## Text provided
________________________________________

Taking the next steps in regulating e-cigarettes [Commentary]

Years of study have brought new, reasonable regulations from the Food and Drug Administration on the sales of electronic cigarettes and other "vaping" devices.

Under rules announced last week, the federal government will step up oversight of the industry and enforce strict guidelines on manufacturing, labeling, sales, marketing and distribution of the products.


Howard County was among the first jurisdictions in Maryland to ban vaping in public places last year, expanding earlier restrictions on use of tobacco products.

One laudable aim of the rules is to keep children and youths from smoking. Howard's health department, even before the FDA regulations were released, said it would increase its enforcement of e-cigarette sales, which have grown exponentially.


Consistent nationwide rules are a step in the right direction, preferable to a patchwork of state and local laws on ENDS – electronic nicotine delivery systems.

Researchers and health experts say much more study is needed on nicotine and other chemicals used in the flavored "juice" that is vaporized in e-cigarettes, which opponents believe can contain toxins.

Also unknown: Whether vaping is effective as an aid in smoking cessation.

What's clear is that nicotine can be highly addictive and that while the number of teens smoking tobacco is at the lowest rate since 1975, the use of e-cigarettes by minors has soared in the last five years, according to the National Institute on Drug Abuse.

For the most part, the owners and operators of vaping shops and parlors in the area have expected increased regulation and have been diligent in not serving minors. The burden of complying with new FDA rules – some shops might be deemed "manufacturers" and subject to detailed reporting and inspection regimens – could break smaller businesses.

Nevertheless, the approaches taken by the FDA and county government in restricting vaping have been sound.

________________________________________

## What you will do
Reproduce the full commentary on e-cigarette regulation word for word. The records have no connection to the text.

________________________________________

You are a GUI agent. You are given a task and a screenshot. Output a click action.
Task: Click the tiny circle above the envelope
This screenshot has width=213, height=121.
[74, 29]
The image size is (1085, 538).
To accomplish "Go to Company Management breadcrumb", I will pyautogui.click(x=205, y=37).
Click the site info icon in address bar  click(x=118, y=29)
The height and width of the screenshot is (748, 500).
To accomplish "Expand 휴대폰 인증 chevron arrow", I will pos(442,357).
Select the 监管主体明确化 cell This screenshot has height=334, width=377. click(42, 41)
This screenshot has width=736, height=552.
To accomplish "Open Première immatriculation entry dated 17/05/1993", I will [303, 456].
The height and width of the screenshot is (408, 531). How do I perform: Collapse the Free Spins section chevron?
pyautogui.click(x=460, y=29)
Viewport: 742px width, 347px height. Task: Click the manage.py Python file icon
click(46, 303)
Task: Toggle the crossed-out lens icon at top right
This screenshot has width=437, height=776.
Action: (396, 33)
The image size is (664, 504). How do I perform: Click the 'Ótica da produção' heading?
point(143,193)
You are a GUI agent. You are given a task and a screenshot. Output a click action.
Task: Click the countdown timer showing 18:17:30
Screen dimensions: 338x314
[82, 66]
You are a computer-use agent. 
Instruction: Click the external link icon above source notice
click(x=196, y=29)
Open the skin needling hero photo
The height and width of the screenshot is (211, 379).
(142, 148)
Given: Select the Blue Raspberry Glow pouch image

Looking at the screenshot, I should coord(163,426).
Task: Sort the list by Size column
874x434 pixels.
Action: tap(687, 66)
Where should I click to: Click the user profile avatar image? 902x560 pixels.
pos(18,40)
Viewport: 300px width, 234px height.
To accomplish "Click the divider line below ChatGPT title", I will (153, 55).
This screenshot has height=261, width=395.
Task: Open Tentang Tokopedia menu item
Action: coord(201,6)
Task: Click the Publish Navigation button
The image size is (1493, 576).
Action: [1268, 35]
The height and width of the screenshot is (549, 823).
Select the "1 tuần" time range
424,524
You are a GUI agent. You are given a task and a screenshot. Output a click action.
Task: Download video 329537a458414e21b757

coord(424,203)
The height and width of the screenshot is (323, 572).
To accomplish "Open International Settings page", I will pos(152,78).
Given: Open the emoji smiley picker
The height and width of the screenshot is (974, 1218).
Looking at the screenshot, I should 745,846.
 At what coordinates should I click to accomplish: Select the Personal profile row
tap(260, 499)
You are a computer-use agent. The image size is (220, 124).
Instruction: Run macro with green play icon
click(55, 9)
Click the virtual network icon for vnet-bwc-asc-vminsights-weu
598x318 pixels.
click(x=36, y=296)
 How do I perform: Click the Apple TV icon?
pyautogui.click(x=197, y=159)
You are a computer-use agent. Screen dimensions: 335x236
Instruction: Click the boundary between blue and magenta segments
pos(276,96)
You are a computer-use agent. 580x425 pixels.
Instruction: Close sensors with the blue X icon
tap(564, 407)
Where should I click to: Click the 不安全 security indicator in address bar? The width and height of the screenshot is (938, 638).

________________________________________

## The completed task
Taking the next steps in regulating e-cigarettes [Commentary]

Years of study have brought new, reasonable regulations from the Food and Drug Administration on the sales of electronic cigarettes and other "vaping" devices.

Under rules announced last week, the federal government will step up oversight of the industry and enforce strict guidelines on manufacturing, labeling, sales, marketing and distribution of the products.


Howard County was among the first jurisdictions in Maryland to ban vaping in public places last year, expanding earlier restrictions on use of tobacco products.

One laudable aim of the rules is to keep children and youths from smoking. Howard's health department, even before the FDA regulations were released, said it would increase its enforcement of e-cigarette sales, which have grown exponentially.


Consistent nationwide rules are a step in the right direction, preferable to a patchwork of state and local laws on ENDS – electronic nicotine delivery systems.

Researchers and health experts say much more study is needed on nicotine and other chemicals used in the flavored "juice" that is vaporized in e-cigarettes, which opponents believe can contain toxins.

Also unknown: Whether vaping is effective as an aid in smoking cessation.

What's clear is that nicotine can be highly addictive and that while the number of teens smoking tobacco is at the lowest rate since 1975, the use of e-cigarettes by minors has soared in the last five years, according to the National Institute on Drug Abuse.

For the most part, the owners and operators of vaping shops and parlors in the area have expected increased regulation and have been diligent in not serving minors. The burden of complying with new FDA rules – some shops might be deemed "manufacturers" and subject to detailed reporting and inspection regimens – could break smaller businesses.

Nevertheless, the approaches taken by the FDA and county government in restricting vaping have been sound.